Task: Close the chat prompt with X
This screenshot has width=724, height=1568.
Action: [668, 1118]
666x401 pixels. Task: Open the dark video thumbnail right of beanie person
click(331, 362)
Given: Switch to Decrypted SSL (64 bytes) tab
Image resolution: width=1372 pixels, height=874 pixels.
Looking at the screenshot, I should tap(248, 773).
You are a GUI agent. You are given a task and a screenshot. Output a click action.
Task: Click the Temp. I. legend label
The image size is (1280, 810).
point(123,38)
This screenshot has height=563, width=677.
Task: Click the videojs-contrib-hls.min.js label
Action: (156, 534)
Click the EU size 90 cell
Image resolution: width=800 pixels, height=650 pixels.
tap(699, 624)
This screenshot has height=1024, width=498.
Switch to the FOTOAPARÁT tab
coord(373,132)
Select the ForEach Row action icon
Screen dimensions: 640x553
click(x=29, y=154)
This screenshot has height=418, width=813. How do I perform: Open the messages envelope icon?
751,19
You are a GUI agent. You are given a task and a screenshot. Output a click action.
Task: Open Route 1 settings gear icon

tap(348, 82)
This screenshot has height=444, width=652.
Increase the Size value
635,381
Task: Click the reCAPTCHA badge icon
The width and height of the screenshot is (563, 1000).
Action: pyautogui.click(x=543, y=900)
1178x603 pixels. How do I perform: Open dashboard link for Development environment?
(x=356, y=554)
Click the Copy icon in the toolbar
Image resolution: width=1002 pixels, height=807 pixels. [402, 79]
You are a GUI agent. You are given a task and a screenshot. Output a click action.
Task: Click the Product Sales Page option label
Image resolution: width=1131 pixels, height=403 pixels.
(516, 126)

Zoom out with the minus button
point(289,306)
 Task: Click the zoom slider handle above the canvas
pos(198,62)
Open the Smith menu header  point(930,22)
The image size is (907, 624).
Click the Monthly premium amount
# # # # # # #
[The problem]
Each entry shown above must be retyped word for word.

[Answer below]
Task: Close the chat prompt with X
This screenshot has width=724, height=1568.
Action: [668, 1118]
666x401 pixels. Task: Open the dark video thumbnail right of beanie person
click(331, 362)
Given: Switch to Decrypted SSL (64 bytes) tab
Image resolution: width=1372 pixels, height=874 pixels.
Looking at the screenshot, I should tap(248, 773).
You are a GUI agent. You are given a task and a screenshot. Output a click action.
Task: Click the Temp. I. legend label
The image size is (1280, 810).
point(123,38)
This screenshot has height=563, width=677.
Task: Click the videojs-contrib-hls.min.js label
Action: (156, 534)
Click the EU size 90 cell
Image resolution: width=800 pixels, height=650 pixels.
tap(699, 624)
This screenshot has height=1024, width=498.
Switch to the FOTOAPARÁT tab
coord(373,132)
Select the ForEach Row action icon
Screen dimensions: 640x553
click(x=29, y=154)
This screenshot has height=418, width=813. How do I perform: Open the messages envelope icon?
751,19
You are a GUI agent. You are given a task and a screenshot. Output a click action.
Task: Open Route 1 settings gear icon

tap(348, 82)
This screenshot has height=444, width=652.
Increase the Size value
635,381
Task: Click the reCAPTCHA badge icon
The width and height of the screenshot is (563, 1000).
Action: pyautogui.click(x=543, y=900)
1178x603 pixels. How do I perform: Open dashboard link for Development environment?
(x=356, y=554)
Click the Copy icon in the toolbar
Image resolution: width=1002 pixels, height=807 pixels. [402, 79]
You are a GUI agent. You are given a task and a screenshot. Output a click action.
Task: Click the Product Sales Page option label
Image resolution: width=1131 pixels, height=403 pixels.
(516, 126)

Zoom out with the minus button
point(289,306)
 Task: Click the zoom slider handle above the canvas
pos(198,62)
Open the Smith menu header  point(930,22)
The image size is (907, 624).
Click the Monthly premium amount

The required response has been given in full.